1 de abril 2016 - 00:20

Intervendrán empresas relacionadas con gremio

• CANICOBA CORRAL INVESTIGA POSIBLE FRAUDE Y LAVADO DE DINERO.
• INQUIETUD EN OTROS SINDICALISTAS Y EXFUNCIONARIOS.

Rodolfo Canicoba Corral, Omar “Caballo” Suárez y Hugo Moyano.
Rodolfo Canicoba Corral, Omar “Caballo” Suárez y Hugo Moyano.
 La intervención dispuesta contra el Sindicato de Obreros Marítimos Unidos (SOMU) se extenderá a una docena de empresas que se encontraban a cargo del exjefe del gremio Omar "Caballo" Suárez, o de su entorno. Entre ellos, compañías navieras, financieras y hasta una radio "Papa Francisco", confirmaron fuentes judiciales. La causa, que instruye el juez federal Rodolfo Canicoba Corral, amaga con salpicar a otros sindicalistas relacionados también con esos emprendimientos privados y a funcionarios del anterior Gobierno que habilitaron negocios hoy bajo sospecha.

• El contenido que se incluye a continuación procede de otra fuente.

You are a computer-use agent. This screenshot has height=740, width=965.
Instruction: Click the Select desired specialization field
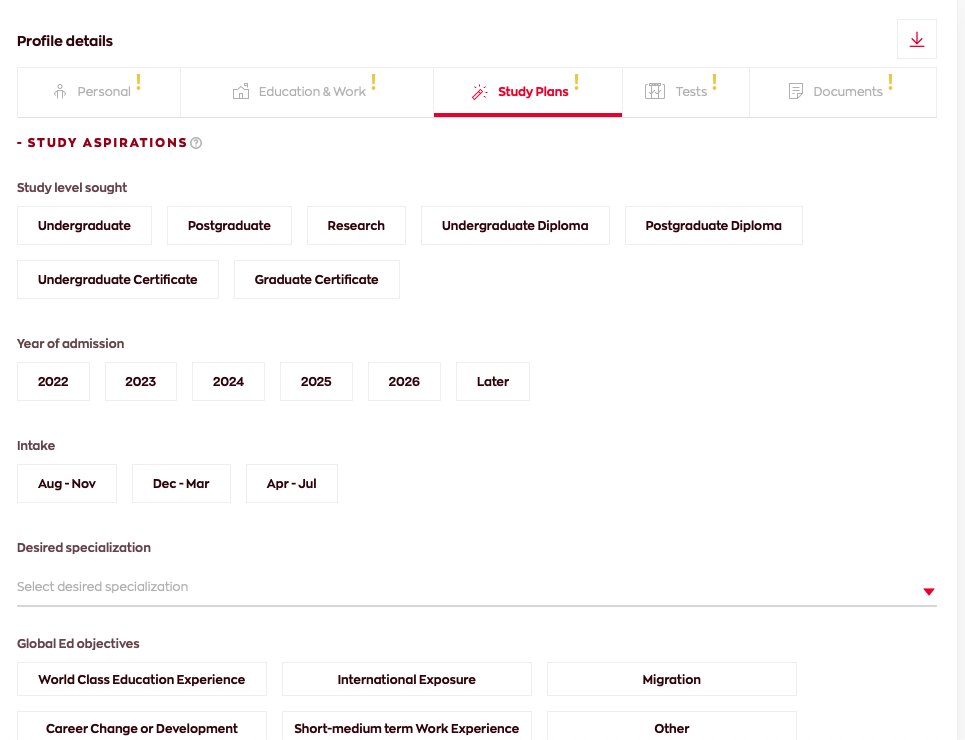[460, 587]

El magistrado dispondrá entre hoy y la semana que viene la ampliación de la intervención que había resuelto el 18 de febrero pasado respecto del SOMU, la Obra Social del Personal Marítimo (OSPM) y la Fundación Azul -creada, en teoría, para desarrollar tareas de capacitación para los trabajadores embarcados, entre otras actividades-, una decisión que motivó la salida de Suárez y de todas las cúpulas directivas. Desde entonces se encuentra a cargo de esas entidades la diputada nacional (PRO) Gladys González junto con un equipo de interventores.

La causa judicial no está desligada de las internas sindicales. Los opositores a Suárez que radicaron las primeras denuncias se encuentran bajo el amparo de Hugo Moyano, que en procesos electorales del SOMU intentó terciar en su favor para desplazar al histórico líder. De hecho, el primer borrador de un documento que dio a conocer la CGT en su versión reunificada días atrás contenía una alusión directa a la crisis de ese sindicato y reclamaba el llamado a elecciones, que al parecer tenía como beneficiarios directos a esos denunciantes. En el documento dado a conocer ese párrafo fue retirado.

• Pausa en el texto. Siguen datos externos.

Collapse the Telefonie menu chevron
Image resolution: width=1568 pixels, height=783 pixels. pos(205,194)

La intervención y desplazamiento de los gremialistas surgió como resultado de una investigación del magistrado, que acusó a Suárez por presunto entorpecimiento del tránsito en vías navegables (por haber impedido la circulación de un barco petrolero durante una protesta), y supuesta administración fraudulenta y lavado de dinero, en ambos casos por las actividades de un conglomerado de empresas ligadas al sindicato.

Entre las compañías que quedarán en los próximos días también bajo supervisión de la interventora se encuentran la naviera Maruba, hasta no hace mucho la más importante de la Argentina; San Jorge, inscripta para el desarrollo de la misma actividad, pero que no cuenta con barcos propios; Mercante Sociedad Anónima; Elite Viajes; Abadía del Mar, y Pescamarine. Se trata de compañías que hasta hace poco manejaba de manera directa Suárez o bien a través de sus familiares más inmediatos y dirigentes de su confianza.

Alejandro Giorgi, exsecretario de Medio Ambiente del SOMU y uno de los denunciantes principales de la causa, le explicó a este diario que entre las irregularidades que le señalaron a Canicoba Corral figuran desde una integración accionaria presuntamente fraudulenta de Suárez en Maruba (alegan que se hizo de una porción de la compañía y que puso esa fracción a nombre de Mercante SA) hasta una posible maniobra de transporte de combustibles con sobreprecios en perjuicio del Estado. Sobre este último punto, Giorgi dijo que a pesar de no contar con barcos propios, la energética estatal Enarsa "contrataba con San Jorge el transporte de combustibles, que la empresa debía luego subcontratar a empresas de la actividad" lo que, sospecha el juez, generaba sobrecostos. "La causa debería escalar hacia responsabilidades políticas", estimó Giorgi.